> _LIST OF TASKS_
(A) According to the notes on common stock ratios, why do P/E ratios vary so widely between industries and between companies in the same industry? Answer in one to three sentences.
(B) In the notes on common stock ratios, what range did P/E ratios historically fall in for mature companies?
(C) Write a continuation of the notes on common stock ratios, picking up right after their final sentence.

> _EXTRACT PROVIDED_

Financial Ratios – Common Stock
   Common Stock Ratios – a.k.a. Market Ratios
     Financial ratios that convert key information about
        a firm to a per-share basis
       Price/Earnings Ratio – P/E
       Price/Earnings to Growth Ratio – PEG
       Dividends per Share
       Dividend Yield
       Dividend Payout Ratio
       Book Value per Share
       Price-to-Book-Value, Price-to-Cash Flow, Price-to-
        Sales
 These ratios use data from the Balance Sheet or the Income Statement or both.
                                                                                    9


Financial Ratios – Common Stock
                                                           (continued)

   Price / Earnings Ratio – a.k.a. P/E
      Market Price divided by Earnings per Share


                              Market Price of Common Stock
    Price / Earnings Ratio = –––––––––––––––––––––––––––––
                                  Earnings per Share


    REVIEW: The most popular stock market statistic. Historically, P/E ratios
        were in the 5 to 12 range for mature companies and 14 to 20 range for
 growing companies. Greater than 20 was unusual. Today, it is commonplace.
       The P/E ratio also tells you how long it will take in years (assuming no
   changes in earnings) for the company to earn back its price. A P/E of 3 will
                            take three years; a P/E of 20 will take twenty years.
                                                                        10


P/E Ratios and Specific Industries
 Exxon –             11.89         Google –           22.92
 Royal Dutch Shell – 12.31         Yahoo –            23.51
 Chevron –            9.66         Sina –              7.42         ?
 CononoPhillips –     9.10         Bidu –            108.27         !
 Gilead Sciences –     10.87       Wells Fargo – 15.11
 Biogen Idec –         14.09       US Bank –     15.56
 Amgen –               11.67       J.P. Morgan – 11.32
 Life Technologies –   30.62   !   B of A –       N/A

 Hormel –              15.91       Merck –         9.46
 General Mills –       15.91       Bristol Myers – 4.78
 Kellogg’s –           15.48       Eli Lilly –     9.04
 Kraft –               11.37       Pfizer –       16.48
                                              As of 29 September 2010
                                                                                          11


P/E Ratios and Specific Industries
                                                                  (continued)
   How can we account for the wide P/E
    disparity between different industries and
    different companies within industries?
      Again, it is the expectation of future earnings and
        dividend growth by investors
   “Take a nice little company that has been making shoelaces for 40 years and sells at a
respectable six times earning ratio. Change the name from Shoelaces, Inc. to Electronics
and Silicon Furth-Burners. In today’s market, the words “electronics” and “silicon” are
   worth 15 times earnings. However, the real play comes from the word “furth-burners”
   which no one understands. A word that no one understands entitles you to double your
      entire score. Therefore, we have six times earnings for the shoelace business and 15
 earnings for electronics and silicon, or a total of 21 times earnings. Multiply this by two
 for furth-burners and we now have a score of 42 times earnings for the new company” –
                                                      Jack Dreyfus, Founder, Dreyfus Funds
           Today, replace electronics and silicon with biotechnology and nanotechnology.
                                                                             12


Financial Ratios – Common Stock
                                                         (continued)

   Price/Earnings to Growth Ratio – a.k.a. PEG
      Compares the P/E ratio to the rate of growth




                          Stock’s P/E Ratio
    PEG Ratio = ––––––––––––––––––––––––––––––––––––
                 3- or 5-Year Growth Rate in Earnings


    REVIEW: A PEG Ratio of 1.0 means that P/E Ratio matches its growth rate.

> _DATA SEGMENT_
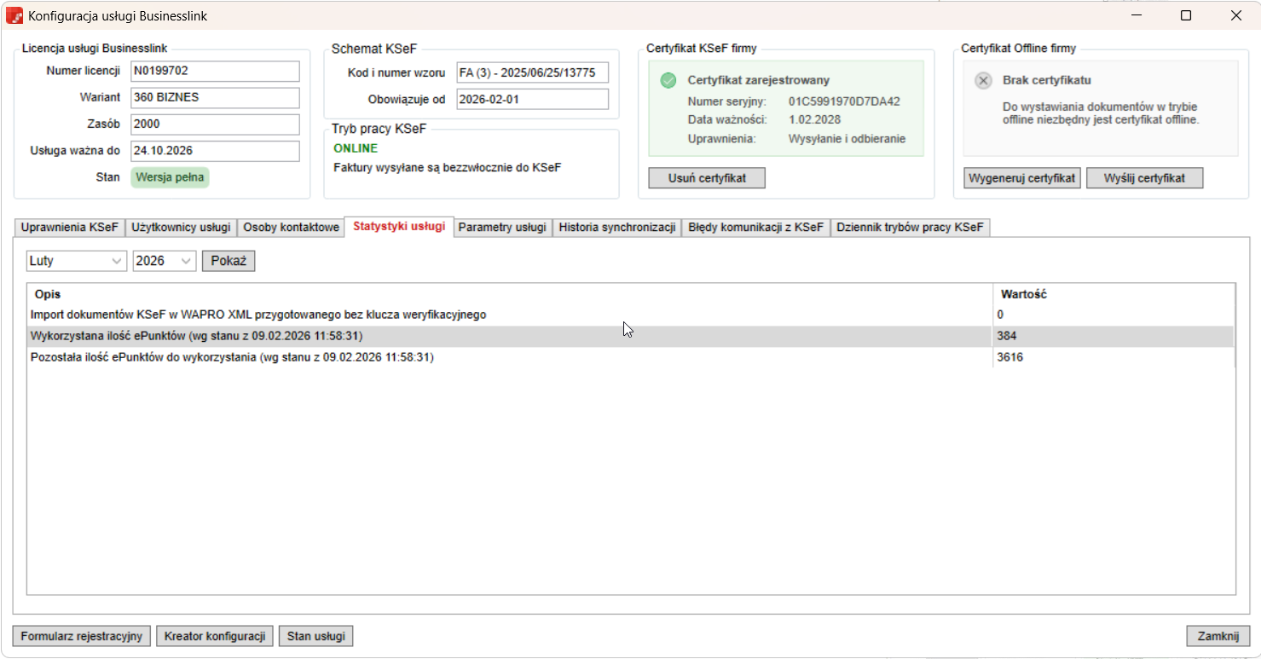
Task: Click the Wartość column header
Action: 1023,294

> _WRITTEN RESPONSES_
(A) The notes on common stock ratios attribute the wide P/E disparity to investors' expectations of future earnings and dividend growth.

(B) Mature companies' P/E ratios historically fell in the 5 to 12 range.

(C)
     Again, historically, a PEG Ratio of 1.0 was desirable. Anything above 1.0
                        was considered high. Now, greater than 1.0 is common.
                                                                            13


Financial Ratios – Common Stock
                                                        (continued)

   Dividends per Share
     Measure of how much dividends each share of
       stock will receive
    Dividends      Annual Dividends Paid to Stockholders
       per    = –––––––––––––––––––––––––––––––––––––––
     Share            Number of Shares Outstanding




    REVIEW: As we discussed, dividends became taboo during the 1990’s. Since
         the 2000-2002 bear market, investors have changed their minds about
               dividends. Dividends can be discussed in polite company again!
                                                                             14


Financial Ratios – Common Stock
                                                        (continued)

   Dividend Yield
     Measure of how much dividends are as a
      percentage of the stock price


    Dividend           Dividends per Share
                 = ––––––––––––––––––––––––––––
     Yield            Market Price per Share

  REVIEW: This important statistic allows an investor to compare a company to
other forms of investments that pay income (such as savings accounts or bonds).
    Traditionally, 5% to 7% was considered good. After the market turmoil and
rebound, stocks are yielding about 2½% (while 10-year Treasury bonds are also
           yielding about 2½% and savings accounts are yielding less than 1%.)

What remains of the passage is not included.